## EXERCISE PROMPT
Print exactly what appears from the line containing "Task: Click the purple Export button" through the final line of the data below, pictures excluded.

(Collected data)

════

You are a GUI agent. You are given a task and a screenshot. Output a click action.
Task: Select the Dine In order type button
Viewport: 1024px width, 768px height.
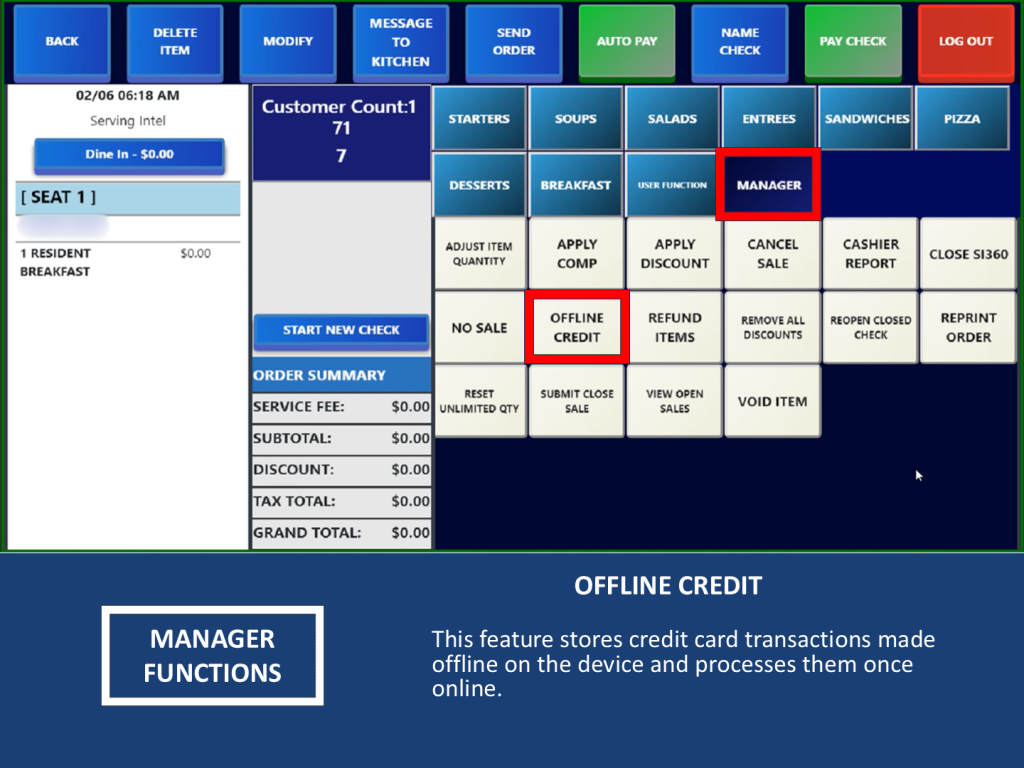pyautogui.click(x=128, y=154)
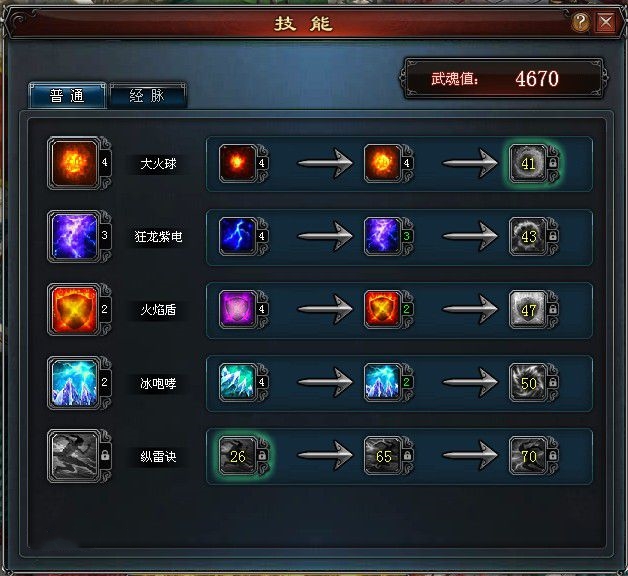
Task: Close the 技能 skills window
Action: pos(606,22)
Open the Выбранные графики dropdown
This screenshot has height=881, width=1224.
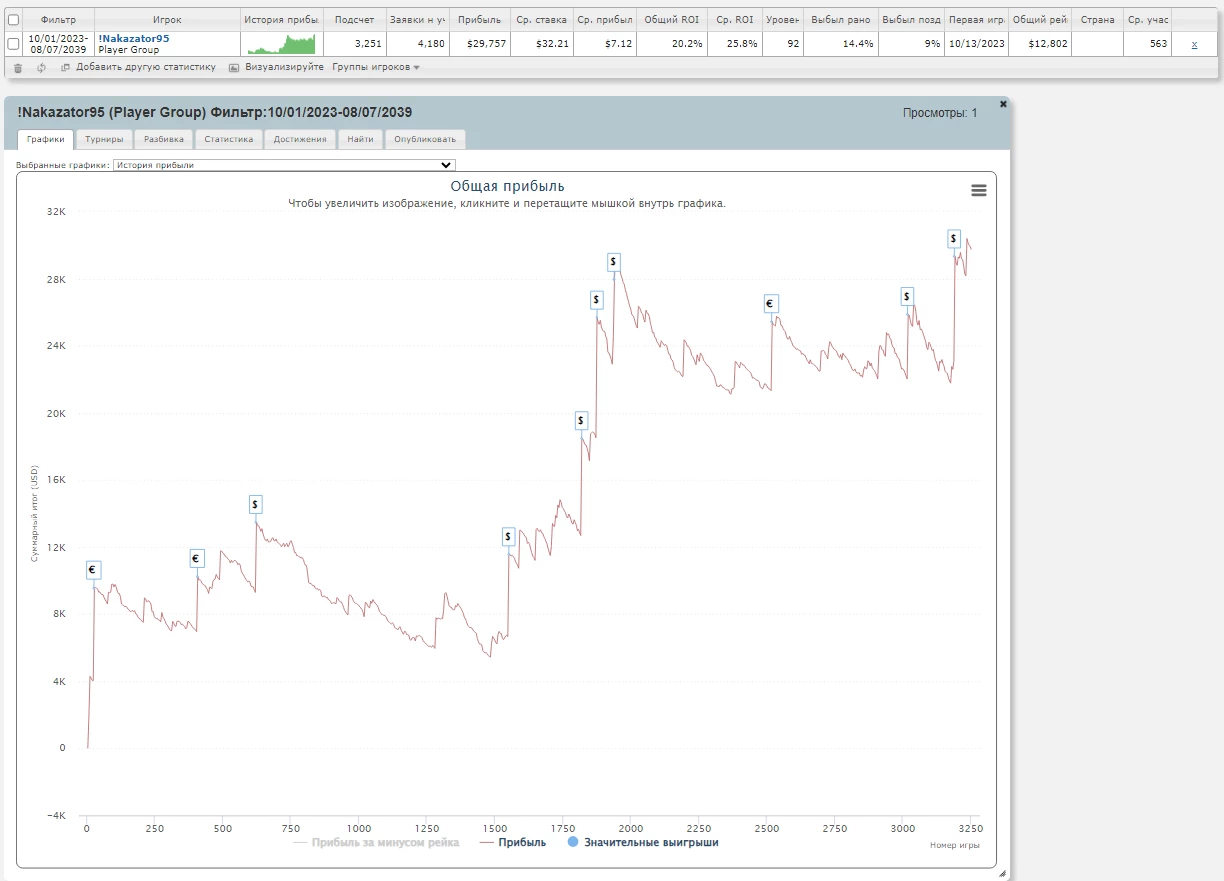pos(284,165)
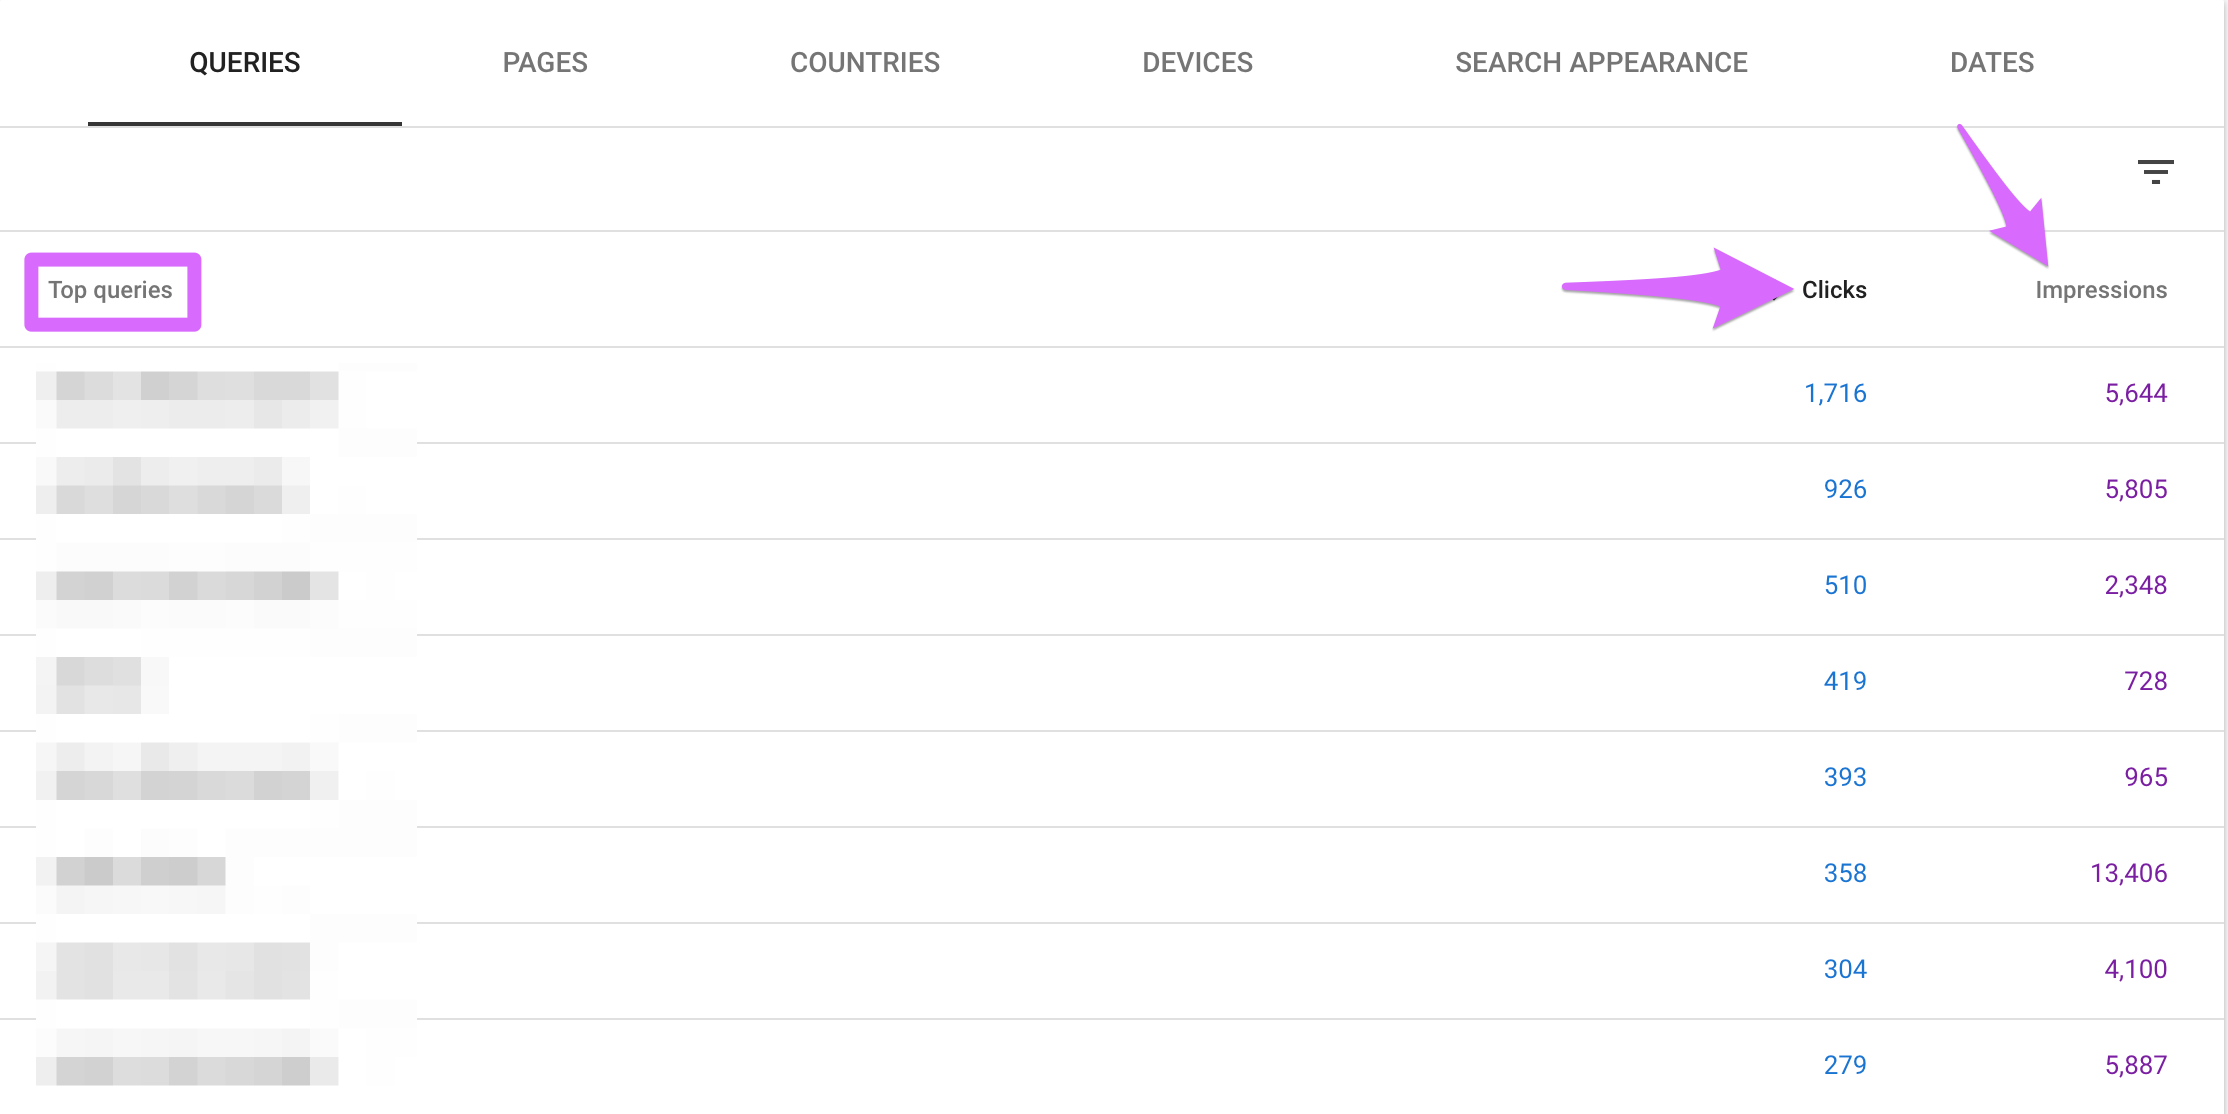The width and height of the screenshot is (2228, 1114).
Task: Go to Search Appearance tab
Action: [x=1601, y=62]
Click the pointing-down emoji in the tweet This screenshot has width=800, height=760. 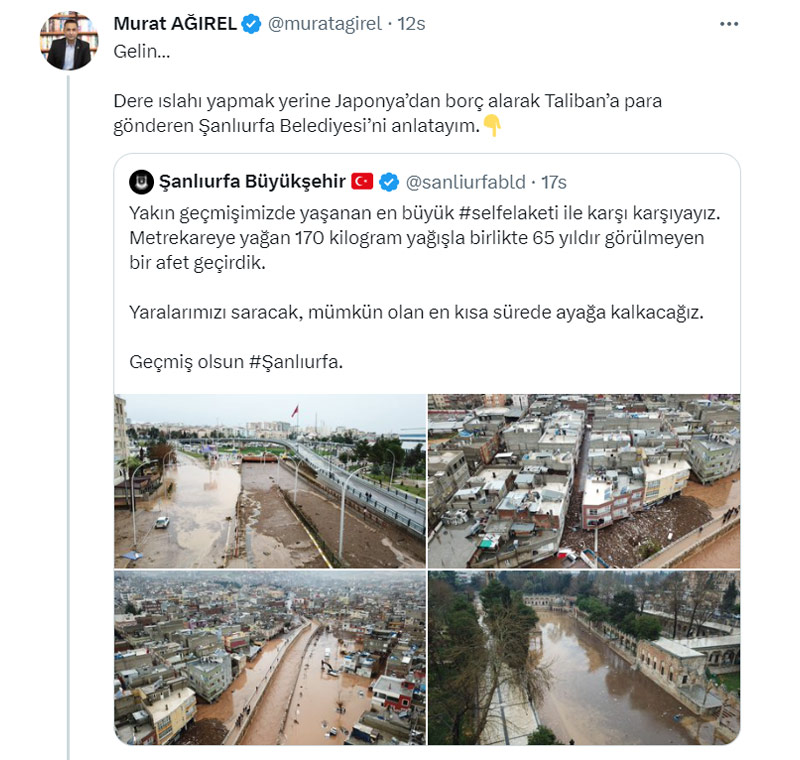click(x=492, y=125)
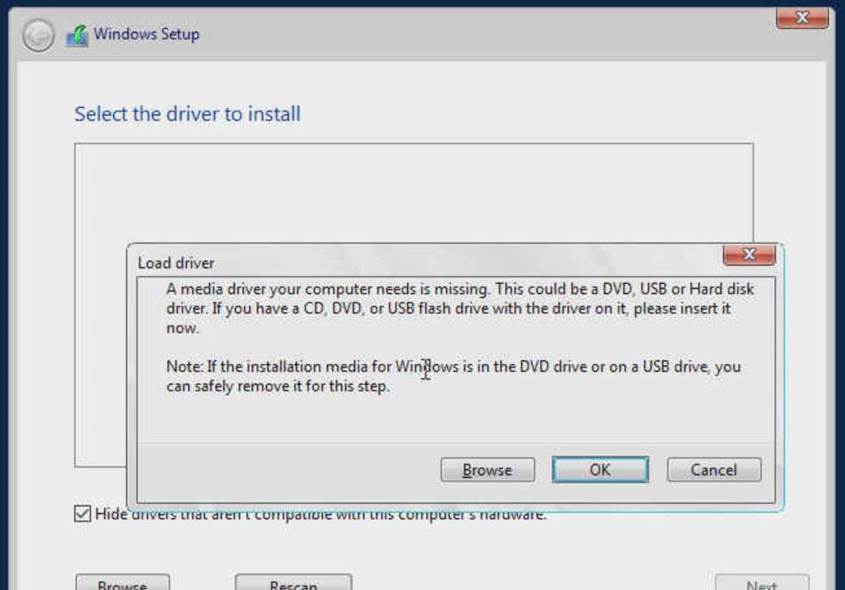Rescan for available drivers
Screen dimensions: 845x590
[293, 583]
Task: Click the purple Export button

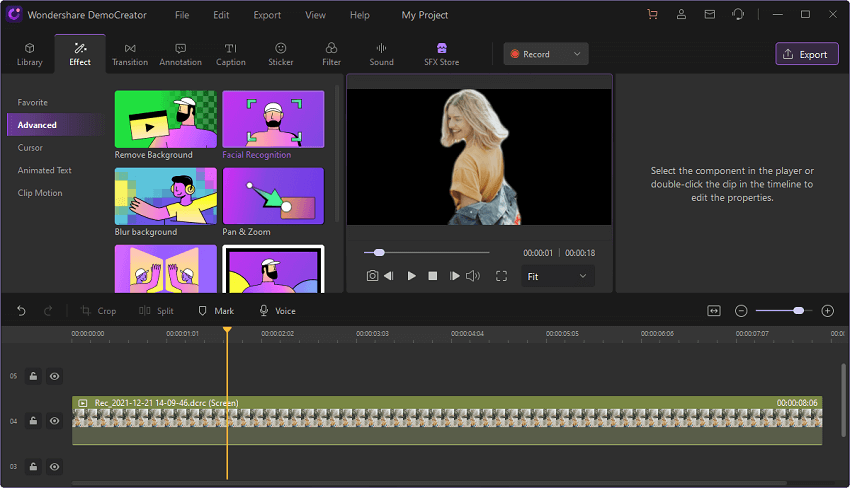Action: (806, 54)
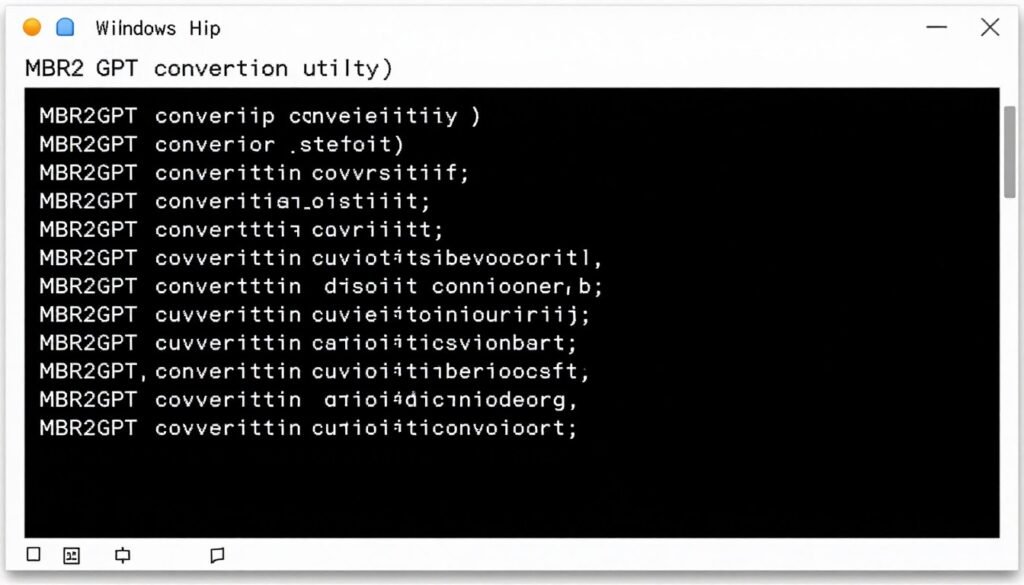
Task: Click the minimize dash in the title bar
Action: [x=937, y=27]
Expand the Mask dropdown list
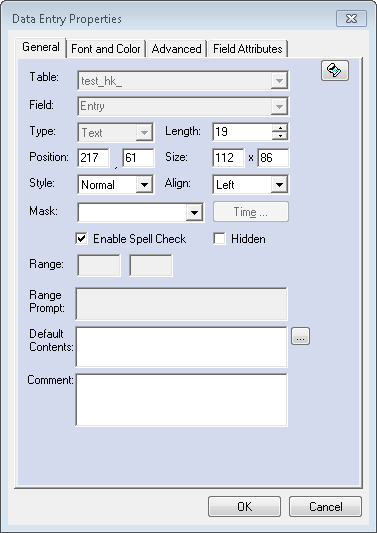This screenshot has width=377, height=533. [194, 212]
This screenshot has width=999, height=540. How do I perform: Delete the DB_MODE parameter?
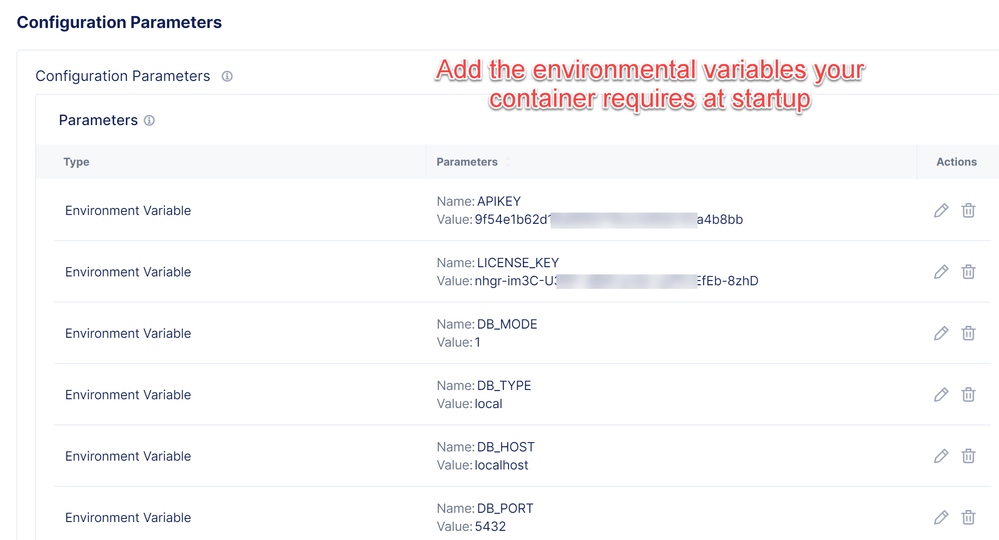tap(968, 334)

════

## REPLY
Task: Click the purple Export button

Action: (806, 54)
Task: Click the minimize dash in the title bar
Action: [x=937, y=27]
Expand the Mask dropdown list
This screenshot has width=377, height=533. [194, 212]
This screenshot has width=999, height=540. How do I perform: Delete the DB_MODE parameter?
tap(968, 334)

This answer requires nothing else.